The precinct sits at the bottom of a narrow valley hemmed by bare dark hills, the houses of the town crowded right up to the edge of the open sacred ground. There is no broad paved plaza, the open earth runs up to the doorways of the surrounding dwellings.

Near the building a low open well-mouth and a semicircular low wall (the Hijr) are visible, the well of Zamzam as an open watering-point, not yet any domed or built structure over it.

It is deep night, the sky full of stars.

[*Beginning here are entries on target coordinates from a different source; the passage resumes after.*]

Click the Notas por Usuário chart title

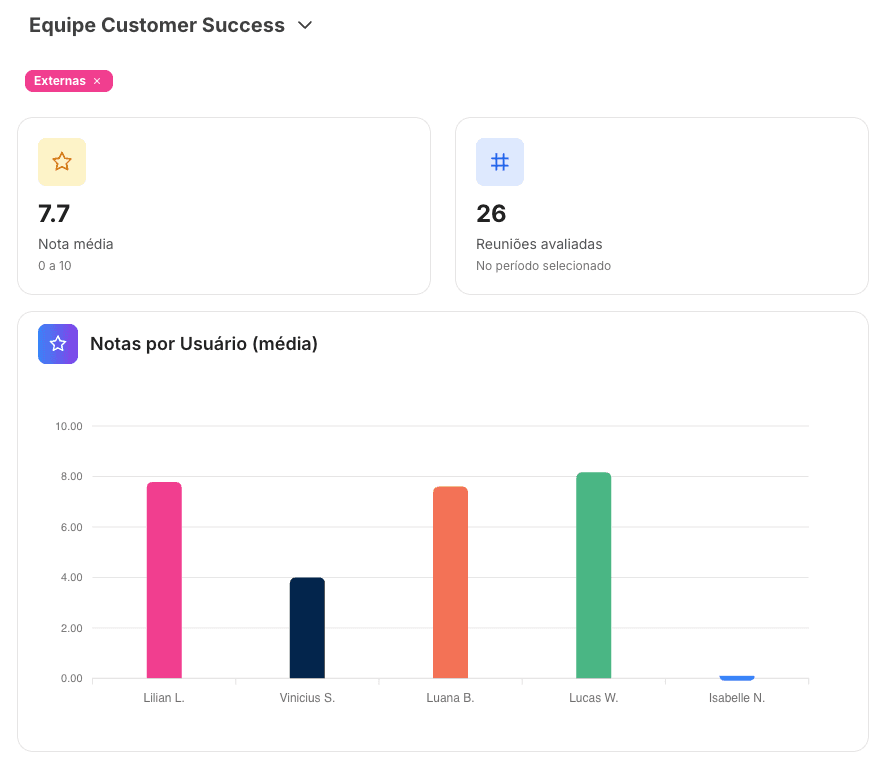tap(203, 343)
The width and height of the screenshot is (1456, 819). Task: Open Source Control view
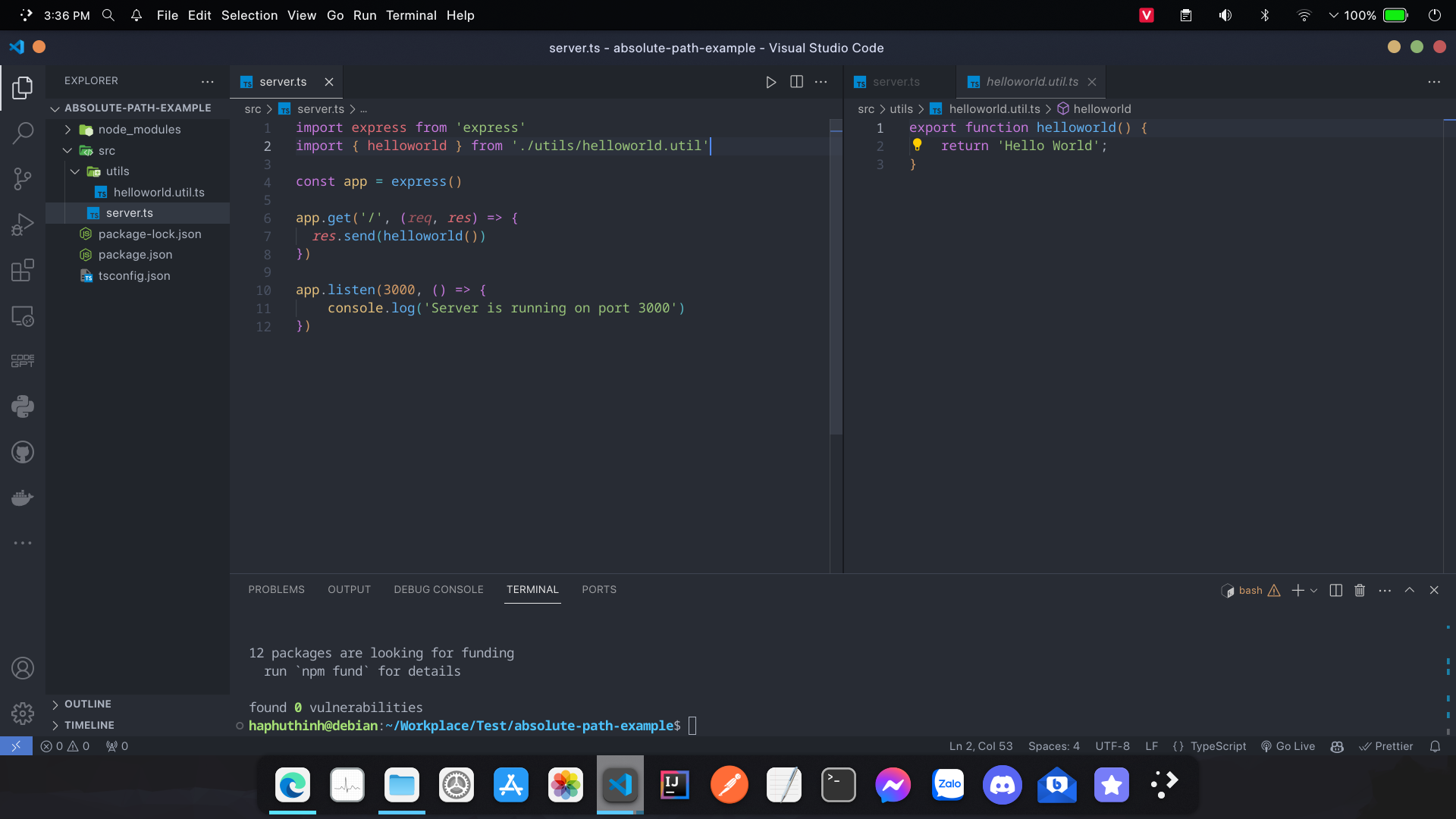point(23,179)
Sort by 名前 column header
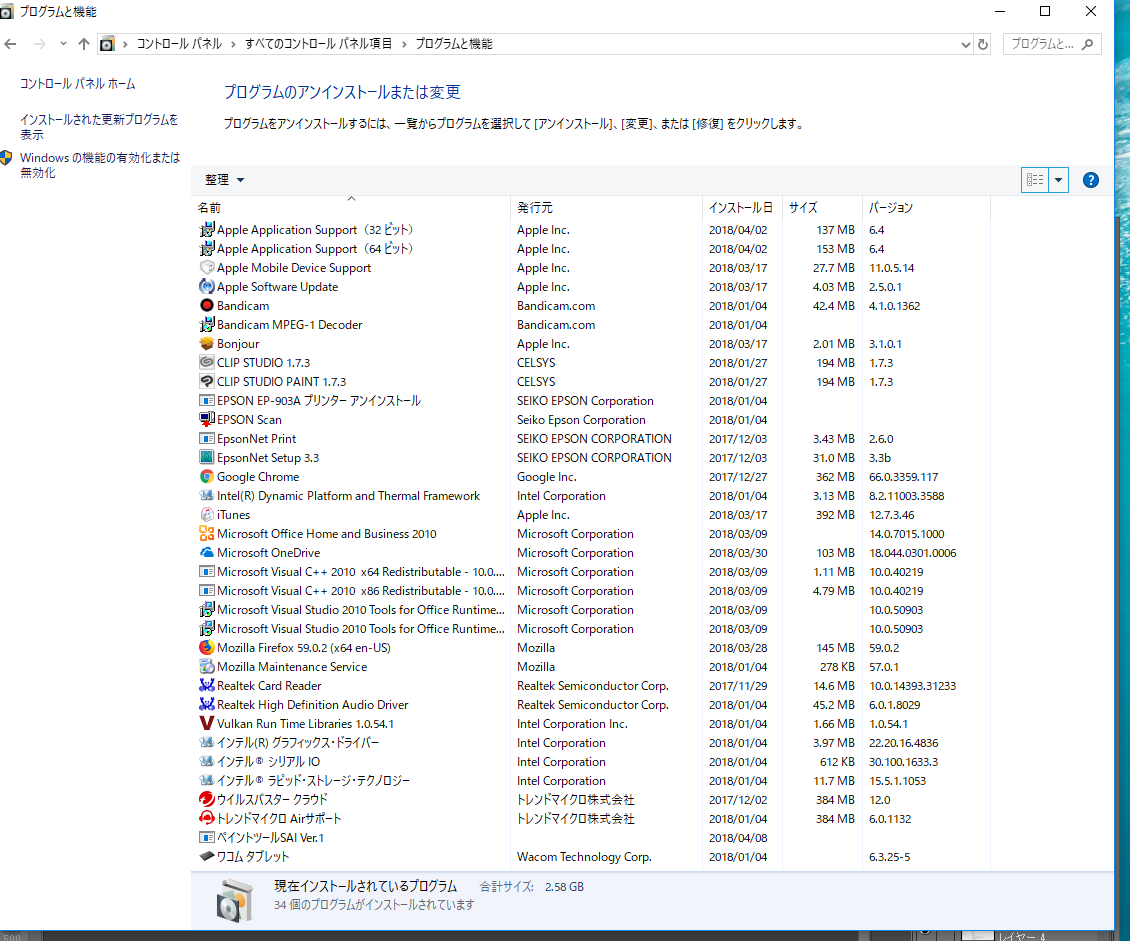The height and width of the screenshot is (941, 1130). click(x=350, y=208)
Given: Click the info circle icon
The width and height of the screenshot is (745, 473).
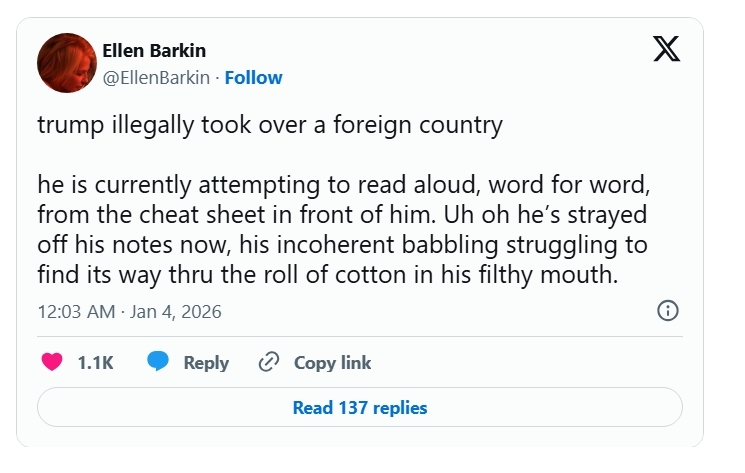Looking at the screenshot, I should click(x=668, y=311).
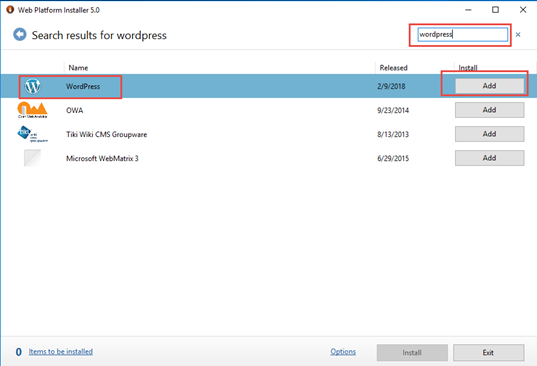Click the Microsoft WebMatrix 3 placeholder icon
Screen dimensions: 537x366
32,158
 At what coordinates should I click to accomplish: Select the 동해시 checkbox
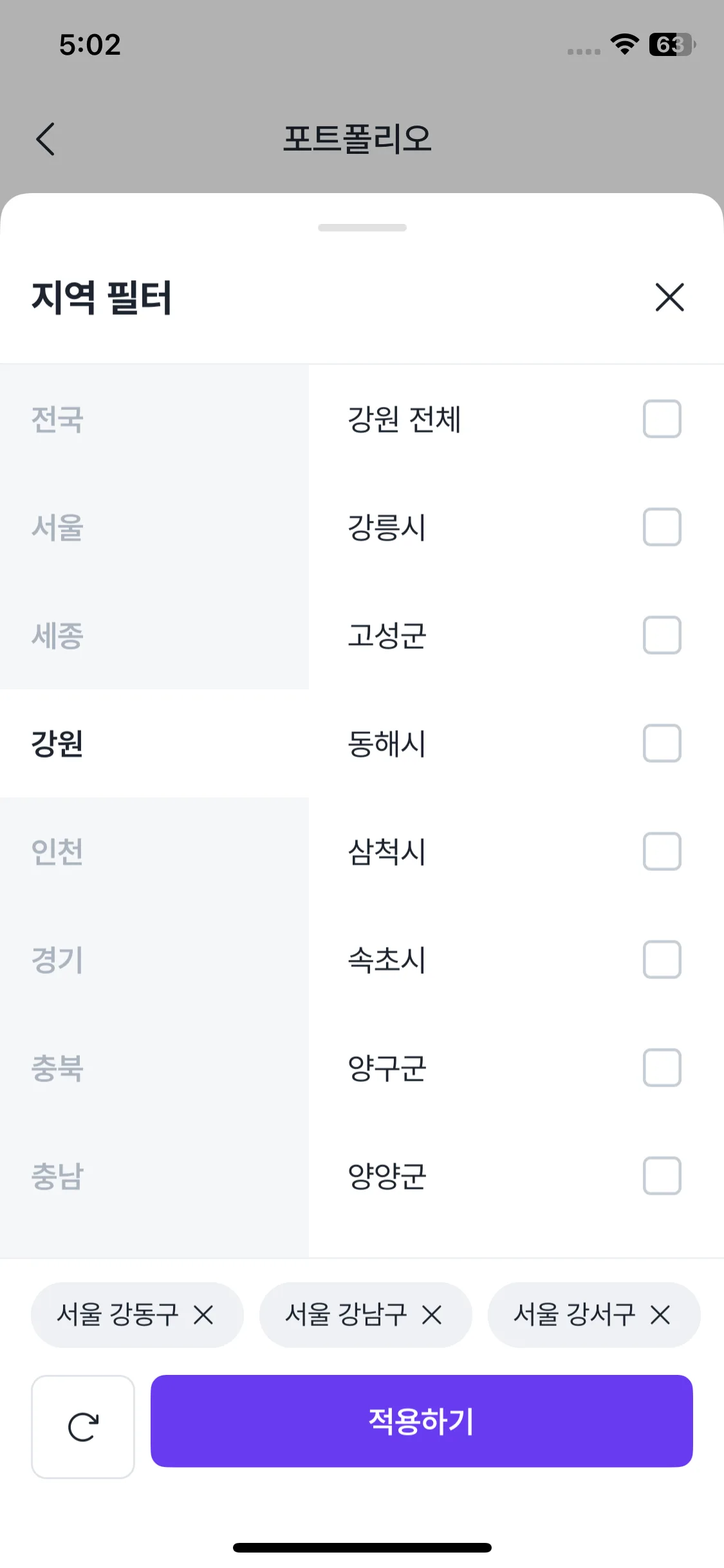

The scene is the terrestrial point of departure named in the opening verse of Surat al-Isra', 'Glory to Him who took His servant by night from the Sacred Mosque' (Q 17:1), and shows only that starting place, never the journey itself.

No figure is present and nothing of the Night Journey is depicted. The whole subject is the place: the Sacred Mosque of Makkah as it stood, by night, at the moment the verse names as the beginning.

The dating is traditional and approximate: the Sunni sources place al-Isra' wa-al-Mi'raj roughly a year before the Hijrah, about 621 CE, though the exact year is debated among the scholars.

Primary sources

The Qur'an, Surat al-Isra' (Q 17:1): The foundational text naming al-Masjid al-Haram as the starting point of the Night Journey. The inerrant Word of Allah and the direct warrant for the scene's subject.

Sahih al-Bukhari and Sahih Muslim (3rd c. AH): The canonical Sunni hadith narrations of al-Isra' wa-al-Mi'raj (e.g. Sahih al-Bukhari 3887; Sahih Muslim 162). They establish the event in the Sunni tradition; the scene deliberately depicts only the named earthly starting place, not the journey the hadith describe.

Ibn Ishaq / Ibn Hisham, Sirat Rasul Allah (compiled 8th-9th c.): Places the Night Journey in the late Makkan period, roughly a year before the Hijrah, and preserves the early biographical framing.

Ibn Kathir, al-Bidaya wa al-Nihaya and Tafsir (14th c.): Standard Sunni synthesis of the event and discussion of the variant datings of the year. Used for the acknowledgment that the exact year is debated.

Further reading & cross-references

al-Azraqi, Akhbar Makka (9th c.): The standard early Sunni topography of Makkah and the Sacred Mosque. Used for the early-7th-century form of the open precinct, the Quraysh rebuilding of the Ka'ba (c. 605 CE), the Hijr, and the open Zamzam, i.e. what the precinct did and did not yet contain.

Safi al-Rahman al-Mubarakpuri, al-Rahiq al-Makhtum (20th c.): Modern Sunni biography used for the conventional placement of the event about a year before the Hijrah.